2026.02.02 京王電鉄車両に「ナノイーX」発生装置採用 JR東日本テクノロジーとパナソニックが共同開発
京王電鉄の新型通勤車両「2000系」
JR東日本テクノロジーとパナソニックが共同で開発した「ナノイーX」の発生装置が、1月31日に運行を開始した京王電鉄の新型通勤車両「2000系」に採用された。京王電鉄の車両では、「5000系」にナノイー発生装置が導入されており、さらに効果が増大したナノイーXが採用されるのは今回が初めて。
パナソニックが開発したナノイーは、空気中の水分に高電圧を加えて生成するナノサイズの微粒子イオン。一般的なイオンと比べ約6倍の寿命があり広範囲に広がるほか、水分量は空気イオンの約1000倍(体積比)以上で、肌や髪にやさしい弱酸性のイオンとなっている。
さまざまな物質に作用しやすいOHラジカルを含み、このOHラジカルの生成量をナノイーの10倍に高めたのがナノイーXだ。脱臭や菌・アレル物質の抑制などの多様な効果が、第三者機関などで検証されている。
鉄道車両はドアの開閉や人の出入りが頻繁で、空間も細長く広い。こうした特異な環境でナノイーの効果を最大限に発揮させるためには、車両内で均一に広げるための制御が必要だった。
今回両社は、鉄道車両に最適な制御を検討。JR東日本テクノロジーがパナソニックのナノイーXデバイスに制御電源装置を組み込んで製品化した。

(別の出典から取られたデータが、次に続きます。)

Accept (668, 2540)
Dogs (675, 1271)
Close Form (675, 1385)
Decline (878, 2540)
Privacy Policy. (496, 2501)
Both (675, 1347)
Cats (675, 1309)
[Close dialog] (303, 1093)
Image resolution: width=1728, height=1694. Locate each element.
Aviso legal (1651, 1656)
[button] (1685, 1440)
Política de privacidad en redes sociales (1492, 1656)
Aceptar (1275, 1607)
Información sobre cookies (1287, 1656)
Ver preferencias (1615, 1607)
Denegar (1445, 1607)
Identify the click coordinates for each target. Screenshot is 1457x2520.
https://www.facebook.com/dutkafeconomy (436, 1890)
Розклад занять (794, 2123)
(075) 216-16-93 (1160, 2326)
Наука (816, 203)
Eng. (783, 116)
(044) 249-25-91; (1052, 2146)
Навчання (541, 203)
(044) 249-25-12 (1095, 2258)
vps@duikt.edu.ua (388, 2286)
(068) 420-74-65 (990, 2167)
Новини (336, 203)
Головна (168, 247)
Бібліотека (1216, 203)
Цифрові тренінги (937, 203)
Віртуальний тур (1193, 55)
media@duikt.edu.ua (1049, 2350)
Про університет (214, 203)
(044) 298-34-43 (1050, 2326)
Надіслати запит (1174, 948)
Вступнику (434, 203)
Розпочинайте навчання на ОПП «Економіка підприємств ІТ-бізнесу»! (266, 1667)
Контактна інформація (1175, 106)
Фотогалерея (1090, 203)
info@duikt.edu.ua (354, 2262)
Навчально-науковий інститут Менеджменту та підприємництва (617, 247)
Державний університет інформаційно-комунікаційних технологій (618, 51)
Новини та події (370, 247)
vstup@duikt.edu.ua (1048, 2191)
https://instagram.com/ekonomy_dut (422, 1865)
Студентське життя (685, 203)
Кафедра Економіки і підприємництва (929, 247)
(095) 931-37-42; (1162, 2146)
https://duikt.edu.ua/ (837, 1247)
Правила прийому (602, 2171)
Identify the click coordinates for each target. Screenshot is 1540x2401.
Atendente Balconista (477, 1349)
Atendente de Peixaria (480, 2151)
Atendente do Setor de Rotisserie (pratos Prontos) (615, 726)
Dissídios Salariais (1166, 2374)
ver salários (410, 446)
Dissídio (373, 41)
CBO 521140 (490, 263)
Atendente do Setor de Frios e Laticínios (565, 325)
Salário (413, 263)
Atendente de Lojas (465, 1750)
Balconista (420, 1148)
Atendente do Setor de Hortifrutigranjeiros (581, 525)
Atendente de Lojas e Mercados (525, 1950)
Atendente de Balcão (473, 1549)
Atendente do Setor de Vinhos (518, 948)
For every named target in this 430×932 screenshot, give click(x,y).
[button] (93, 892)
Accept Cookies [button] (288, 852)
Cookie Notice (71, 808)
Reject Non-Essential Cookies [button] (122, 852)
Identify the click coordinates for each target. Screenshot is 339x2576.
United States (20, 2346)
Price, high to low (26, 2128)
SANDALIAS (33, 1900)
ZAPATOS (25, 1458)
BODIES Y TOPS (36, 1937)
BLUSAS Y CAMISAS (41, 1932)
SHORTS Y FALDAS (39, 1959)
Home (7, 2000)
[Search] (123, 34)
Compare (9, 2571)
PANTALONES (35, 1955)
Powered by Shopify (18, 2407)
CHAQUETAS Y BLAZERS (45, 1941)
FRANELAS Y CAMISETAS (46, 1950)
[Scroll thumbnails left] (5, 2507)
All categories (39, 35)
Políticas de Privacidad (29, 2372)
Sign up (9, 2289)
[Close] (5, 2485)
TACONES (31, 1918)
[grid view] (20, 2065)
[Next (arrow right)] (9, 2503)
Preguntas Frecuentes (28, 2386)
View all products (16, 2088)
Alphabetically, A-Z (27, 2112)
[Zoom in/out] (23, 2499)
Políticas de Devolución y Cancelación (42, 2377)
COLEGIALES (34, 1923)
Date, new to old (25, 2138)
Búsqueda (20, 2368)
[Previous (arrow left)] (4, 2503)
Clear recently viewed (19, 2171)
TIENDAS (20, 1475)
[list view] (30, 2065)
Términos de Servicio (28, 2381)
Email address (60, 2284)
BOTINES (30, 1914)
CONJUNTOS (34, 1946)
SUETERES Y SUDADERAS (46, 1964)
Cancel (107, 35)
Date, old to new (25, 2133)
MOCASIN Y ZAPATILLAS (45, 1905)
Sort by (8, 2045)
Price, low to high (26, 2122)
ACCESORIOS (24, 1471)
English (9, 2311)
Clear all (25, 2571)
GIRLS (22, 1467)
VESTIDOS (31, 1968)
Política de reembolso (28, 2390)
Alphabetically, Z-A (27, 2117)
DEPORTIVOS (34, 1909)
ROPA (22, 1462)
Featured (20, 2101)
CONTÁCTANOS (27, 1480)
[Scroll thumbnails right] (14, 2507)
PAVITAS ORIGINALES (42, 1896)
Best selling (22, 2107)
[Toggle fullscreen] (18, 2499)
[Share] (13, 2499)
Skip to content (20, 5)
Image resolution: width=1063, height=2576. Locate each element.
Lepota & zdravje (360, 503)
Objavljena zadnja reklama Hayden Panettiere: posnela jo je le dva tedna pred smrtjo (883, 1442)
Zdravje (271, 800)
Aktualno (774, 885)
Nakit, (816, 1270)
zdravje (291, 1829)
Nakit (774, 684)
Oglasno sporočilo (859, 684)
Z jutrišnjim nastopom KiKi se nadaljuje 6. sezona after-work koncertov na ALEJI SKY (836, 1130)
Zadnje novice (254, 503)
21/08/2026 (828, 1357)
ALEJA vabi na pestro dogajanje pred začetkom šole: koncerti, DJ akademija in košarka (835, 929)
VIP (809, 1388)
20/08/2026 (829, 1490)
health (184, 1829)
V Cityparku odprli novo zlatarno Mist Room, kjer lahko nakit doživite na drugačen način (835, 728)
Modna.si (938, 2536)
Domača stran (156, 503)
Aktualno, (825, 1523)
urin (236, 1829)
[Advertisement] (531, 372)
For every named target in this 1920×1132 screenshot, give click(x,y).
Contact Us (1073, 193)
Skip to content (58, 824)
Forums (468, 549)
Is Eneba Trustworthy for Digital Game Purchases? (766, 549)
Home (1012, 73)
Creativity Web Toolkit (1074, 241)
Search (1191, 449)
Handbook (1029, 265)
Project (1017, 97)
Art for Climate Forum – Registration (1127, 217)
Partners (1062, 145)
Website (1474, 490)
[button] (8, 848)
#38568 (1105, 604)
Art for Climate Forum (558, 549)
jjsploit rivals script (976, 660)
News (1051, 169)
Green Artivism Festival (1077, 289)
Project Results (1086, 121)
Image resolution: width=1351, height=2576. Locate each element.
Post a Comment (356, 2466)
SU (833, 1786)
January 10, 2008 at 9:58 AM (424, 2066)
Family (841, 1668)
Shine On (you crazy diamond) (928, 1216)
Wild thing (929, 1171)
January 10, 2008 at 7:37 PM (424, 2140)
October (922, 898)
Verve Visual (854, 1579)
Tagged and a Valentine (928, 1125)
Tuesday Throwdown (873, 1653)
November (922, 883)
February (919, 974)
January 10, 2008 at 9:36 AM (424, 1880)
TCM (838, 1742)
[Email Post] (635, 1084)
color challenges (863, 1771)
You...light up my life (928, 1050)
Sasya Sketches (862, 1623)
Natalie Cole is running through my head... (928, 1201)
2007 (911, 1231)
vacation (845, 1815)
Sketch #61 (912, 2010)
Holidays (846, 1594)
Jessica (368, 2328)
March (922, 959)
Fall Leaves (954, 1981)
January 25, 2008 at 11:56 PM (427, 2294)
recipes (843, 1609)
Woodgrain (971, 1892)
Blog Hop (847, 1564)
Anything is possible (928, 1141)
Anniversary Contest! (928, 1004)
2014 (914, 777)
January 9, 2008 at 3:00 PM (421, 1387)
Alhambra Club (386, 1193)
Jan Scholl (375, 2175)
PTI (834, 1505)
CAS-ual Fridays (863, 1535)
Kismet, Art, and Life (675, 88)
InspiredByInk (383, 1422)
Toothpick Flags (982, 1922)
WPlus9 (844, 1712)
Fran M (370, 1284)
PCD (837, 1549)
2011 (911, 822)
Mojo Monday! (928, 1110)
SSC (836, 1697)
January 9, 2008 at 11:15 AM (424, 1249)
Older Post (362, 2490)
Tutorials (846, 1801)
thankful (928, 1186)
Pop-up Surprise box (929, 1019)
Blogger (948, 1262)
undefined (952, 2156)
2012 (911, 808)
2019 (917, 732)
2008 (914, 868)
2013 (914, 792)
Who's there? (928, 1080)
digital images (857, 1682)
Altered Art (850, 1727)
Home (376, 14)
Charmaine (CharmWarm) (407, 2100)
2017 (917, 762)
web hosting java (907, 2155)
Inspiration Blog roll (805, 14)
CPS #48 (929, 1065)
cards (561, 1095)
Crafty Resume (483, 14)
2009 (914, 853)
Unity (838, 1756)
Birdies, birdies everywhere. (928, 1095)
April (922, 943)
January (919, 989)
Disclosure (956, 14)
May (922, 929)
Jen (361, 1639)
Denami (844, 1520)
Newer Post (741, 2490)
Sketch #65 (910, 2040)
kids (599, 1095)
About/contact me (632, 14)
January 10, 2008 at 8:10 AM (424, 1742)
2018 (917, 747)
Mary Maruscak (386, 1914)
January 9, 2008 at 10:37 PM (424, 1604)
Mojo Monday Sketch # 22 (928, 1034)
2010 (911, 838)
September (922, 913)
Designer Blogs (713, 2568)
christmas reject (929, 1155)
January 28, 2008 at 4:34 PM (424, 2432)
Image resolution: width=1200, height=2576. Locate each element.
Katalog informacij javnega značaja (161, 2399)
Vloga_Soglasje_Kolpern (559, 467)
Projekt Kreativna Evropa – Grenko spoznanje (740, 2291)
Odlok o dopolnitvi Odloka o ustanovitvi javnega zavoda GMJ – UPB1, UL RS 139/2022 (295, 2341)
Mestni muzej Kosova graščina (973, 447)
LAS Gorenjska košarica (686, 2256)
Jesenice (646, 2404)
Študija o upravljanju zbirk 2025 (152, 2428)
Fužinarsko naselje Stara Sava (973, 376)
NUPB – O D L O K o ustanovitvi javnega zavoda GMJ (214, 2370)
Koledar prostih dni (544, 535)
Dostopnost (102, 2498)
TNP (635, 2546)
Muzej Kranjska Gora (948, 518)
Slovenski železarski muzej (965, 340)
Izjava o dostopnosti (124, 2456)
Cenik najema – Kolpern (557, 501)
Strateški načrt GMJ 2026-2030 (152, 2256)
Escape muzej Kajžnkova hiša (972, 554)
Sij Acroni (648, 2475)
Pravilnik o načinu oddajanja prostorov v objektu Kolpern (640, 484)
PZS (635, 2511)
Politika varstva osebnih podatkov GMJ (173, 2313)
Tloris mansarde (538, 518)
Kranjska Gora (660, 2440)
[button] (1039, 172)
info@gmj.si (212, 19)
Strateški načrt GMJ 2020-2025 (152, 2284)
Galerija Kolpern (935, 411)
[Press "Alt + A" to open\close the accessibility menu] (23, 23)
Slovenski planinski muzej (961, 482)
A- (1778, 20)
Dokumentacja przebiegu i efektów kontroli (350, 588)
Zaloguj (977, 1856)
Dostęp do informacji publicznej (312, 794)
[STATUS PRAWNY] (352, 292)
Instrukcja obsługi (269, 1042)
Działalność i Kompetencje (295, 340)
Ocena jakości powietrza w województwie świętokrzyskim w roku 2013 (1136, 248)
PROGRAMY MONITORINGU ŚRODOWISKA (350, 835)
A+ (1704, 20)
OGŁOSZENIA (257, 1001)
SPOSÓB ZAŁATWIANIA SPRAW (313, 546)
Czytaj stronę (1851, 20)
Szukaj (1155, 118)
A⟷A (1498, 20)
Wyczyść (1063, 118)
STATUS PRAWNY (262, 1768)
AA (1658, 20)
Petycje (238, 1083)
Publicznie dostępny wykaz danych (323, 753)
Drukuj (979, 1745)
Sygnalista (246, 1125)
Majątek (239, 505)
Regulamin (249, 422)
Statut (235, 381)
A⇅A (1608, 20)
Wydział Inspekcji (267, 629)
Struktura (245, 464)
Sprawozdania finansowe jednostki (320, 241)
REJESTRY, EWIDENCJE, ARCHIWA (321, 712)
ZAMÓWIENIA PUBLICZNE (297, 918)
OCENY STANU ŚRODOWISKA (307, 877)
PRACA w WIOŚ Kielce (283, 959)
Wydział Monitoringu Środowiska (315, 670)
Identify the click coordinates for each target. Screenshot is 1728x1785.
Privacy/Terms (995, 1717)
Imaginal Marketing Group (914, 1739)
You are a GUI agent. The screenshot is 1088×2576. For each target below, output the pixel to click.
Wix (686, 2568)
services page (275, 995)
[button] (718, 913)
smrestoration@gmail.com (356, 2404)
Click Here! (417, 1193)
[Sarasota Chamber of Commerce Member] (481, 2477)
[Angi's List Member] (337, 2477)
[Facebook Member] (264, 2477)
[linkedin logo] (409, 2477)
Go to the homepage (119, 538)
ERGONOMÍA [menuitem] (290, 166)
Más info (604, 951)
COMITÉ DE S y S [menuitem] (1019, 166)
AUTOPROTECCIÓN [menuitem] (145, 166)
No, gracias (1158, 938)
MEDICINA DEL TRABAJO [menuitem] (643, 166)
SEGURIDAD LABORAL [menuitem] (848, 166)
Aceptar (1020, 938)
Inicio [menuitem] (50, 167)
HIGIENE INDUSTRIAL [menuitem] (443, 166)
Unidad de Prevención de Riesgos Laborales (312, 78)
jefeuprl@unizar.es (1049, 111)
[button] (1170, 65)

京王電鉄の2000系は、誰もが安全・快適に利用できるよう設計された車両となっており、2017年9月に運行を始めた5000系でのナノイー発生装置の実績が評価され、より快適な空気環境を提供できるナノイーXが採用された。
両社では、今後も鉄道車両に向けたナノイー技術を進化させ、清潔・快適な鉄道車両空間の普及を加速する。